Terug naar bibliotheek
Rechtbank Rotterdam

ECLI:NL:RBROT:2025:8976 - Rechtbank Rotterdam - 23 juli 2025

Uitspraak

ECLI:NL:RBROT:2025:897623 juli 2025

Rechtsgebieden

BestuursrechtBestuursprocesrecht

Uitspraak inhoud

RECHTBANK ROTTERDAM
Bestuursrecht
zaaknummer: ROT 25/4899

[naam verzoeker] , uit [plaats] , verzoeker

(gemachtigde: mr. O.C. Bozbiyik),
en

het college van burgemeester en wethouders van Rotterdam, het college.

Inleiding

  1. In deze uitspraak beslist de voorzieningenrechter op het verzoek om een voorlopige voorziening van verzoeker tegen een uitkeringsspecificatie van 22 mei 2025, waarbij het vakantiegeld wordt ingehouden. Hiertegen heeft verzoeker bezwaar gemaakt en de voorzieningenrechter gevraagd om een voorlopige voorziening.
  1. Omdat het verzoek kennelijk niet-ontvankelijk is doet de voorzieningenrechter uitspraak zonder zitting. Artikel 8:83, derde lid, van de Algemene wet bestuursrecht (Awb) maakt dat mogelijk. De voorzieningenrechter legt hierna uit waarom het verzoek kennelijk niet-ontvankelijk is.

Beoordeling door de voorzieningenrechter

Toetsingskader
  1. Iemand die een verzoek om voorlopige voorziening indient, moet griffierecht betalen.[1] In een zaak als deze is het griffierecht € 53,-. De griffier van de rechtbank stelt een termijn waarbinnen het griffierecht moet worden betaald. Dat betekent in dit verband dat het hele bedrag binnen die termijn is bijgeschreven op de rekening van de rechtbank of dat het binnen die termijn is betaald op de griffie van de rechtbank. Als het griffierecht niet of niet tijdig wordt betaald, verklaart de voorzieningenrechter het verzoek niet-ontvankelijk. Dat is alleen anders als het niet of niet tijdig betalen van het griffierecht verontschuldigbaar is.
Heeft verzoeker het griffierecht tijdig betaald?
3.1. De griffier heeft bij aangetekend verzonden brief van 26 juni 2025, geadresseerd aan de gemachtigde van verzoeker, verzoeker in de gelegenheid gesteld het griffierecht te betalen binnen twee weken na dagtekening van die brief.
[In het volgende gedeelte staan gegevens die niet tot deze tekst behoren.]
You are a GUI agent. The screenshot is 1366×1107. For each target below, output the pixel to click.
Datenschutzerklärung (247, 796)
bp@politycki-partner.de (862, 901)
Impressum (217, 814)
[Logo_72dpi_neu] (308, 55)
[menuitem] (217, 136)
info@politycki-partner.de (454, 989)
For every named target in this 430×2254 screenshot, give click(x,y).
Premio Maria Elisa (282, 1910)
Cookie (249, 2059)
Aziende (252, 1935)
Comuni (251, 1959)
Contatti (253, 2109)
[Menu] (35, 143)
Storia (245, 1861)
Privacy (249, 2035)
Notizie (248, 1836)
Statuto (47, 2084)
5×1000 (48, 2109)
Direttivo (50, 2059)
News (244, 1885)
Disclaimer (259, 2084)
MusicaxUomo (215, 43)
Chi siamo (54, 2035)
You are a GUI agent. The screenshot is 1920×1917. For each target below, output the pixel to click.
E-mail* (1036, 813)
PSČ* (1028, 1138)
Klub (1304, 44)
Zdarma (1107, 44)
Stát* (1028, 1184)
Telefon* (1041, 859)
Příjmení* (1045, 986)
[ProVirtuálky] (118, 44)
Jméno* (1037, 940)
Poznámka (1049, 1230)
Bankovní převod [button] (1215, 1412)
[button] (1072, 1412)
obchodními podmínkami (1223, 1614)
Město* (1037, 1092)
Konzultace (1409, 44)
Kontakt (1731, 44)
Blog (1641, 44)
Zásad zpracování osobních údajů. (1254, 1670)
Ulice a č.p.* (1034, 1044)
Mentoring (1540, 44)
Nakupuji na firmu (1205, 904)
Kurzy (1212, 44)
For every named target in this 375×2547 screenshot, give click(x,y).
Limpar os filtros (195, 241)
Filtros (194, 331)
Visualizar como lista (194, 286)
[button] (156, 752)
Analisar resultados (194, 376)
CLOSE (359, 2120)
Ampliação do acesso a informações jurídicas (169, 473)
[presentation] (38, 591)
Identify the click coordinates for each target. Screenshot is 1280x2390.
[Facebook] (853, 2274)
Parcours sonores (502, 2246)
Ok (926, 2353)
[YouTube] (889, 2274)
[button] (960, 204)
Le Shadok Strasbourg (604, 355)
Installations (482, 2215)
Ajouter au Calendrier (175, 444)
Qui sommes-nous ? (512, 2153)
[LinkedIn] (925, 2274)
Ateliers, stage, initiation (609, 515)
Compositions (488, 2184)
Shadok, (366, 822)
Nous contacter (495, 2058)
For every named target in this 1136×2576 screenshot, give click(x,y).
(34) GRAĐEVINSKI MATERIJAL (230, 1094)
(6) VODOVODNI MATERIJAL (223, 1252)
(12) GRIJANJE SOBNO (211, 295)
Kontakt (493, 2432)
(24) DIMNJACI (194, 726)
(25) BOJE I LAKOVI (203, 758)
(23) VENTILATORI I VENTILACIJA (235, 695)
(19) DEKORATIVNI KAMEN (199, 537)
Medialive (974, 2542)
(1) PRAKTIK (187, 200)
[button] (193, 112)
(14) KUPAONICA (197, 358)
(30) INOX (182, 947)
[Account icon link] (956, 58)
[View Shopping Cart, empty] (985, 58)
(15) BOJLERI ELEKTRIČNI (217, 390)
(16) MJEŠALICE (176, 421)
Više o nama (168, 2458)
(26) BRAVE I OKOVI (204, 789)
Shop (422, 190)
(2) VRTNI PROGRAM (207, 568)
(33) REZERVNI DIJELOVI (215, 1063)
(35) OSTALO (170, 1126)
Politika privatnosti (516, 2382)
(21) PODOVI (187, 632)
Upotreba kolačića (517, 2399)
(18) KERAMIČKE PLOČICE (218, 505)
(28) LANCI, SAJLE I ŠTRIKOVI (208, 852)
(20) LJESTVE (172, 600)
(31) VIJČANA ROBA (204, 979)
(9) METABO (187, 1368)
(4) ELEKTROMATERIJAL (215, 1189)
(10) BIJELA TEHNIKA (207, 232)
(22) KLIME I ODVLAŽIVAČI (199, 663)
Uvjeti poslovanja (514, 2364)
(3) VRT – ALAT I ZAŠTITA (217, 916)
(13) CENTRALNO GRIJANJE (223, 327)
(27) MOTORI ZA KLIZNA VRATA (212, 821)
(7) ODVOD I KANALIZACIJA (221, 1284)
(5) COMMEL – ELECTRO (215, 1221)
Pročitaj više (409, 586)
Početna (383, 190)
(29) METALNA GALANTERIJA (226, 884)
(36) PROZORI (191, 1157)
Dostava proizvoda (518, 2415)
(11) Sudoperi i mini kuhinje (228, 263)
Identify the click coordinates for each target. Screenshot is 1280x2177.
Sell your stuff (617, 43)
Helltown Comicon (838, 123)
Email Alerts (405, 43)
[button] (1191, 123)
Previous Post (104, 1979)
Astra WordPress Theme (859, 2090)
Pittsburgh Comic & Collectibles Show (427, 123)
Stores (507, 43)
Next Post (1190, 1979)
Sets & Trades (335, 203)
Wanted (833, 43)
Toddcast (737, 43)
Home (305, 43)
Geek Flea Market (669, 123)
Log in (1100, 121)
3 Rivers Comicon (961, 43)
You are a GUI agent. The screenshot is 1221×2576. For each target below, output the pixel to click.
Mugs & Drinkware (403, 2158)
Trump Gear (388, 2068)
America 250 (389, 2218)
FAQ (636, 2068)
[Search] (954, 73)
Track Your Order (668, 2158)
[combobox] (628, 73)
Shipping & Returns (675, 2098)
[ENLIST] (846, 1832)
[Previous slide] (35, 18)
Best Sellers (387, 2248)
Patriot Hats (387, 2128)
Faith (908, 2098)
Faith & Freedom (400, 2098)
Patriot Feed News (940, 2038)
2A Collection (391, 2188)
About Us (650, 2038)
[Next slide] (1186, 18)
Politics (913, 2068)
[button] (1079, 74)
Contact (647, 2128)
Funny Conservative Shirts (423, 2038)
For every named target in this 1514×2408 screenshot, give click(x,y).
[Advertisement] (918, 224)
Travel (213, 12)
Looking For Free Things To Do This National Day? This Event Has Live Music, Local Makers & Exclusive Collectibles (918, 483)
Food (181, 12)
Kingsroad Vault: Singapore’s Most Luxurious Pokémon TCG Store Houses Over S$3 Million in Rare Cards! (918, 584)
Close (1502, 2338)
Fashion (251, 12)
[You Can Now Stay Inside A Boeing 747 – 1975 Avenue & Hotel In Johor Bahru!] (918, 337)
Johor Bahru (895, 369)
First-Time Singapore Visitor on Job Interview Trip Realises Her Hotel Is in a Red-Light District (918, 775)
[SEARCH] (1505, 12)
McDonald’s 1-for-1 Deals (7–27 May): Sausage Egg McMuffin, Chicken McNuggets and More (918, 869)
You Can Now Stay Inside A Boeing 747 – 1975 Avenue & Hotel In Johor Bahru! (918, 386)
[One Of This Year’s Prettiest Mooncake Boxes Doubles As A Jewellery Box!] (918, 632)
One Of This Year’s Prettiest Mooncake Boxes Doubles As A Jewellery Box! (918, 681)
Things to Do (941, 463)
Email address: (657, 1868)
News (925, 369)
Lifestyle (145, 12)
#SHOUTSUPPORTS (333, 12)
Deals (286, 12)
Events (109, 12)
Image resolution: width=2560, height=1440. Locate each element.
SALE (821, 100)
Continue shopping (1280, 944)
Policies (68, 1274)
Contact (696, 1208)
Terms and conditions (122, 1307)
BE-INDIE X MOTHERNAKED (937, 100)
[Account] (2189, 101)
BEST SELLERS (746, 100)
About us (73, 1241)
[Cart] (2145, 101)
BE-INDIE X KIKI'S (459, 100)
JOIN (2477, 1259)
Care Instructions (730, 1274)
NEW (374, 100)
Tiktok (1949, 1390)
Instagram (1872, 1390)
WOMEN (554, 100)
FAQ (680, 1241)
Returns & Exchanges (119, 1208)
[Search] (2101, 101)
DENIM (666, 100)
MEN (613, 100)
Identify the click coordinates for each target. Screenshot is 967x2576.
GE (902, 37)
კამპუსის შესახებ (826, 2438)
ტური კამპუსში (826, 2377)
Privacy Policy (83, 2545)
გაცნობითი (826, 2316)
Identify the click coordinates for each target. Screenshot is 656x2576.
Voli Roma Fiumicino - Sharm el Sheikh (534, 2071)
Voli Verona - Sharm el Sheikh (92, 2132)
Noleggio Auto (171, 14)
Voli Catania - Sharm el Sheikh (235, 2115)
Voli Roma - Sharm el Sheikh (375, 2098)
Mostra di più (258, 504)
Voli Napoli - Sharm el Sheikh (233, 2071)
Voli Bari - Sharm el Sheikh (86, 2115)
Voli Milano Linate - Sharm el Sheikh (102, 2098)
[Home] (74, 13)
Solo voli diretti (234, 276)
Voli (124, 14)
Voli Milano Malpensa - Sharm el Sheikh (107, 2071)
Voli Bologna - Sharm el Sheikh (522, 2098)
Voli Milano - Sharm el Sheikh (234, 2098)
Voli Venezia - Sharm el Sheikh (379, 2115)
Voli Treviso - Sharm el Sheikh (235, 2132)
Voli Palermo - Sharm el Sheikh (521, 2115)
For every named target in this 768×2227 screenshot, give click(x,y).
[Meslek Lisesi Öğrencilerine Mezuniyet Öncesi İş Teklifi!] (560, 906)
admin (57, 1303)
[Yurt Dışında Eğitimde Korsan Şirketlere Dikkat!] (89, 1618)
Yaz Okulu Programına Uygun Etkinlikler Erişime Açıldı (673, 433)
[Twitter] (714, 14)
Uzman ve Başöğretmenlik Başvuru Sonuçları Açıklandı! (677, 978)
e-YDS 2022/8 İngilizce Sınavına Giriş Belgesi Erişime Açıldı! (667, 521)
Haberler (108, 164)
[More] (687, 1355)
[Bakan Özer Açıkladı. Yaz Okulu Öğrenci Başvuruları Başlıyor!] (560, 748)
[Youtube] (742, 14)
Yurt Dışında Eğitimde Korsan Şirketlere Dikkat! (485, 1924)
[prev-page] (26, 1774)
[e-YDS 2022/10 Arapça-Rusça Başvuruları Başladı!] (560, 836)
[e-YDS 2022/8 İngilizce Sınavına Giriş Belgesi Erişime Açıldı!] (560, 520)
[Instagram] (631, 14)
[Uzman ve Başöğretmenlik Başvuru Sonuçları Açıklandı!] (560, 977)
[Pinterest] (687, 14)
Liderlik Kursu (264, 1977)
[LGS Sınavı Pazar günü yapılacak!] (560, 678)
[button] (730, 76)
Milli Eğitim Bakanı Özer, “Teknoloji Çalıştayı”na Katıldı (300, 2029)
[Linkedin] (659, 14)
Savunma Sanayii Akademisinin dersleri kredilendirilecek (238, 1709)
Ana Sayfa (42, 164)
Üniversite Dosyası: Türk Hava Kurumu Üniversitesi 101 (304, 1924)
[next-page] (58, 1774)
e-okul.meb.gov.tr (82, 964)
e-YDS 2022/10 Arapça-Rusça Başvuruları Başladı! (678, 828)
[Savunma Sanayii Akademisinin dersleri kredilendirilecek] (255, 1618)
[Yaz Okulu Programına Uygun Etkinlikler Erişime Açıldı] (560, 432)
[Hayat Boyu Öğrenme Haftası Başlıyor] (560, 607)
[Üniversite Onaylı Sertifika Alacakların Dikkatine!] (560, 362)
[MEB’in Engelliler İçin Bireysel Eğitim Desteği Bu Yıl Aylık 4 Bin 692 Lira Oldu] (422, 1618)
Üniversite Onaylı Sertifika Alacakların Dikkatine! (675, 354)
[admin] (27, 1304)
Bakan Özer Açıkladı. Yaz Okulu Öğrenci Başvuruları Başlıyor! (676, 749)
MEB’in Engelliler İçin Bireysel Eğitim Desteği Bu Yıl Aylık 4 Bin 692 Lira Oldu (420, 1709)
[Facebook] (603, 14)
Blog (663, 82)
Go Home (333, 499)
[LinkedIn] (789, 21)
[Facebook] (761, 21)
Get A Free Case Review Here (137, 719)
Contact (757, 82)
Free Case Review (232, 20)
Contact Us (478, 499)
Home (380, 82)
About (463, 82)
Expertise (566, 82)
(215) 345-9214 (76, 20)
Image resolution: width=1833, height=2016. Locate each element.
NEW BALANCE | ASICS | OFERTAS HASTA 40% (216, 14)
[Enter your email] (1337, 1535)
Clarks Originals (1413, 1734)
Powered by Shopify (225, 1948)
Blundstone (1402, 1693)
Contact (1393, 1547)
Uit informatie van PostNL is gebleken dat de aangetekend verzonden brief op 1 juli 2025 om 9:49 uur is afgehaald en dat voor ontvangst is getekend. Verzoeker heeft het griffierecht niet op tijd betaald.
Is het niet tijdig betalen verontschuldigbaar?
3.2. Verzoeker heeft geen reden gegeven voor dit verzuim. Er is dus geen verontschuldiging voor dit verzuim gebleken.

Conclusie en gevolgen

  1. Het verzoek is daarom kennelijk niet-ontvankelijk. Dat betekent dat de voorzieningenrechter het verzoek niet inhoudelijk beoordeelt. Voor een proceskostenveroordeling bestaat geen aanleiding.

Beslissing

De voorzieningenrechter verklaart het verzoek om voorlopige voorziening niet-ontvankelijk.
Deze uitspraak is gedaan door mr. G.A. Bouter-Rijksen, voorzieningenrechter, in aanwezigheid van mr. H. Sabanovic, griffier.
Uitgesproken in het openbaar op 23 juli 2025.
Een afschrift van deze uitspraak is verzonden aan partijen op:
Dit is geregeld in artikel 8:82 van de Awb in samenhang met artikel 8:41 van de Awb. - - - ## Voetnoten
Dit is geregeld in artikel 8:82 van de Awb in samenhang met artikel 8:41 van de Awb.